===== POTONGAN DOKUMEN =====
PELATIH Arema FC, Eduardo Almeida buka suara terkait kekesalan yang ia luapkan di lapangan saat leg pertama final Piala Presiden 2022 lawan Borneo FC, Kamis, 14 Juli 2022 malam WIB. Pria berpaspor Portugal itu mengaku kesal dengan keputusan wasit.
Sebab demikian, ia begitu emosional hingga diganjar kartu kuning pada menit ke-39 ole wasit. Ya, sebagaimana diketahui, Arema FC memang menang 1-0 atas Borneo FC lewat gol tunggal Abel Camara (15') di leg pertama final Piala Presiden 2022.
Akan tetapi, Eduardo Almeida harus diganjar kartu kuning oleh wasit. Hal itu pun mendapat sorotan dari publilk, termasuk para awak media. Pasalnya, Eduardo Almeida biasanya dikenal dingin dan terkesan kalem.
=====
> _TUGAS YANG DIKERJAKAN_:
a: Tulis ulang teks tentang Eduardo Almeida dari "Akan tetapi, Eduardo" sampai "dan terkesan kalem.", lalu ganti "kartu kuning" dengan "kartu merah".
b: Lanjutkan teks tentang Eduardo Almeida setelah kalimat terakhir yang ditampilkan.
Materi di bawah ini diambil dari sumber yang berbeda.
===== DATA TERCATAT =====
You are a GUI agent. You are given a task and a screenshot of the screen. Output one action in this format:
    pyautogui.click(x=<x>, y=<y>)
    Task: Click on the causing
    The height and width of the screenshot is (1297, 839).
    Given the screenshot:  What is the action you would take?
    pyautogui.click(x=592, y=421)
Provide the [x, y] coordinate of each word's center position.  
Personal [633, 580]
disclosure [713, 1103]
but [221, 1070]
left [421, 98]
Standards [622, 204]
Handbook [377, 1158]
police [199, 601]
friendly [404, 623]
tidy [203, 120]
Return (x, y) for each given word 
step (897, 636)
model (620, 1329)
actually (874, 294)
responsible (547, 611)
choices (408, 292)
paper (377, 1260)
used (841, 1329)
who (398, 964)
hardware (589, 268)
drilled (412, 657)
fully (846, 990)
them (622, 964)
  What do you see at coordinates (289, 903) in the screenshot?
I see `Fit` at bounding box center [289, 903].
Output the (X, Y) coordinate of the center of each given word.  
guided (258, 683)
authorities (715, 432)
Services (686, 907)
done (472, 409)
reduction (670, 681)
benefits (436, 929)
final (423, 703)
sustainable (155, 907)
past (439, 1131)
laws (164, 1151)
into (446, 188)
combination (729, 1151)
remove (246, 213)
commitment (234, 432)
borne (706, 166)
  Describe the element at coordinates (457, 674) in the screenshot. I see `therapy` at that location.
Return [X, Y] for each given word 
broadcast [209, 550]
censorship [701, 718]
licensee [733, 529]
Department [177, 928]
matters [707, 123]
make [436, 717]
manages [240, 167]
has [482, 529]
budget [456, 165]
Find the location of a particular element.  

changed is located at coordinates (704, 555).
=====
> _TUGAS TERSELESAIKAN_:
a:
Akan tetapi, Eduardo Almeida harus diganjar kartu merah oleh wasit. Hal itu pun mendapat sorotan dari publilk, termasuk para awak media. Pasalnya, Eduardo Almeida biasanya dikenal dingin dan terkesan kalem.

b:
Namun, itu berbeda ketika lawan Borneo FC di final. Ia dua kali melayangkan protes keras terhadap wasit.
Selain pada menit ke-39, ia juga tampak protes saat laga masuk menit ke-74. Pelatih 44 tahun ini juga melakukan protes keras ke wasit.
Saat itu benturan yang dialami pemainnya tak dianggap wasit pelanggaran. Hal ini memunculkan raut muka kekecewaan dari Eduardo.